Yaloke, Central African Republic, 13 May 2010 – Fatima Yadik, a mother of 12 and grandmother of 18, recently settled in the Central African Republic town of Yaloké after 60 years with her nomadic community. Her camp of Peuhl nomads was attacked by bandits who killed all the men and stole their cattle.

Peuhl people are often targeted by bandits because of the relative wealth of their livestock. Fleeing to safety, Ms. Yadik and her family joined the growing number of nomadic peoples across Africa’s interior who are escaping poverty and insecurity in the countryside in favour of life in towns and cities.

New ways of subsistence
Years of conflict and violence have destroyed an already fragile education system in CAR, where primary enrolment rates have not improved in 15 years.

Many school buildings have been looted or destroyed, and qualified teachers have left for the safety of Bangui, the capital. In addition, the national government spends less than 1.5 per cent of its gross domestic product on education, which is below the African continent’s average.

As a result, nearly half of all primary school-aged children are not enrolled in school. Girls in particular are victims of ongoing discrimination that denies their right to go to school.

To help children attend school in this challenging environment, a group of Peuhl parents has formed a small non-governmental organization called Association Mboscuda.

With the help of other parents, they built the Fraternité school in Yaloké, which welcomes Peuhl orphans and children from other vulnerable groups.

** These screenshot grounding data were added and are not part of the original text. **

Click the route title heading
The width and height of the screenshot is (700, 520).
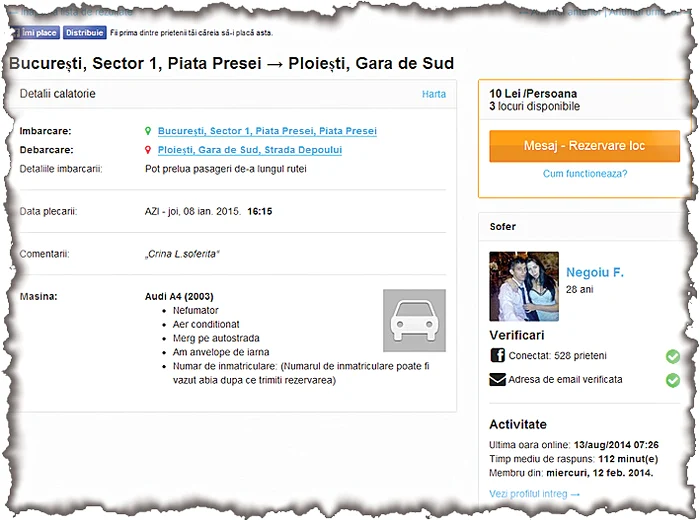[x=231, y=63]
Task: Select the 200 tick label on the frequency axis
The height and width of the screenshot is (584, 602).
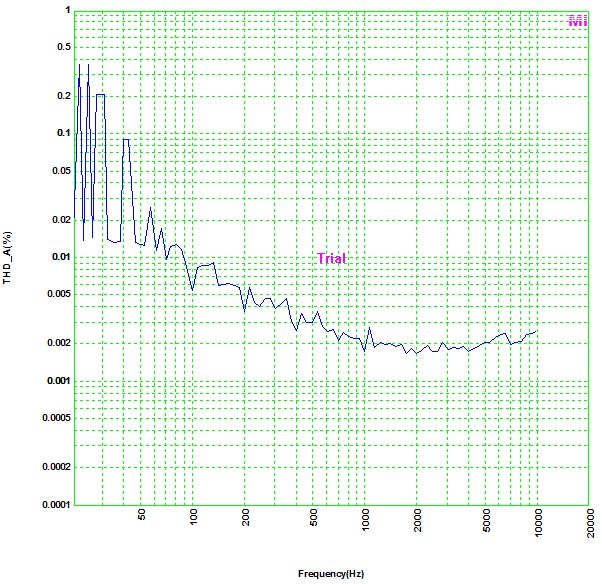Action: click(x=246, y=519)
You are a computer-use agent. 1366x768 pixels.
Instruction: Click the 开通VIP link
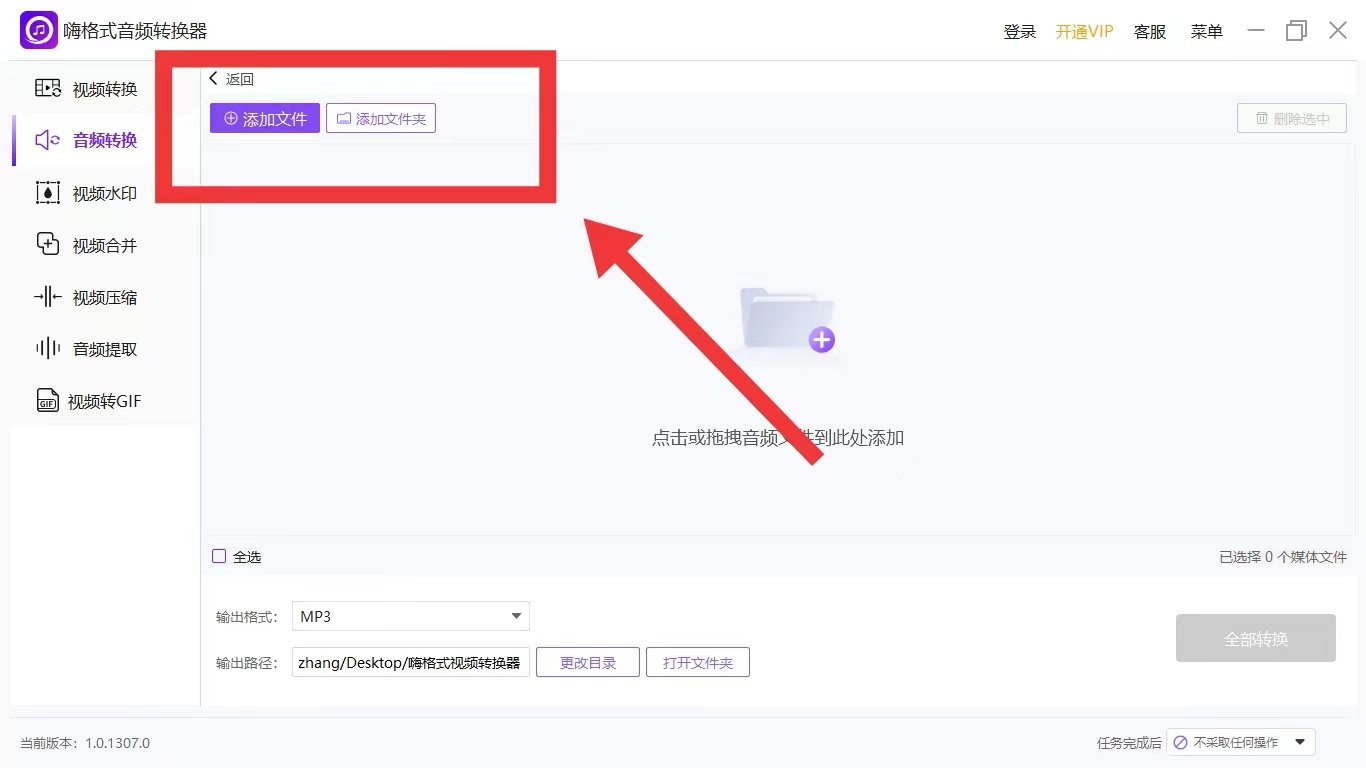point(1084,31)
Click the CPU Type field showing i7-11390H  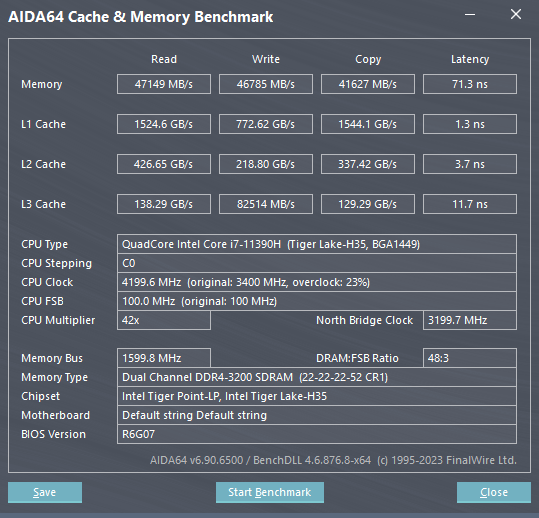point(317,244)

Mboscuda helps pay the salaries of teachers and runs campaigns to convince Peuhl parents to send their children, especially girls, to school.

The value of education
Fraternité School serves over 630 students. Makeshift benches crafted from small tree trunks are the school’s only furniture, and until recently, there were no learning materials.

UNICEF is helping to provide books and other educational supplies, and to support school enrolment campaigns.

In a second phase, UNICEF will also help to improve the school infrastructure.

Working in both conflict-affected areas in the country’s north and poor – but more stable – areas of the south, UNICEF is responding to the education crisis by rehabilitating and building schools, latrines and water points.

It also helps to train teachers, provides textbooks and school kits, and promotes a ‘child-friendly’approach to schools – which centres around the rights of each child.

Moumini, a father of 12, lives in a Peuhl camp 15 km outside Yaloké. Like Ms. Yadik, he and his family were forced to settle down after fleeing violence in the north. He also sells wood to get by.

But he said that none of his children go to school.

"I have no money to enrol them," said Moumini. A family member added that many children like Moumini’s are afraid of new people, including teachers.

Association Mboscuda is working to convince many Peuhl parents of the value of formal education for their children.

If it succeeds, it will be closer to the goal of enrolling all primary school-aged children in Yaloké and providing them with a life-changing education.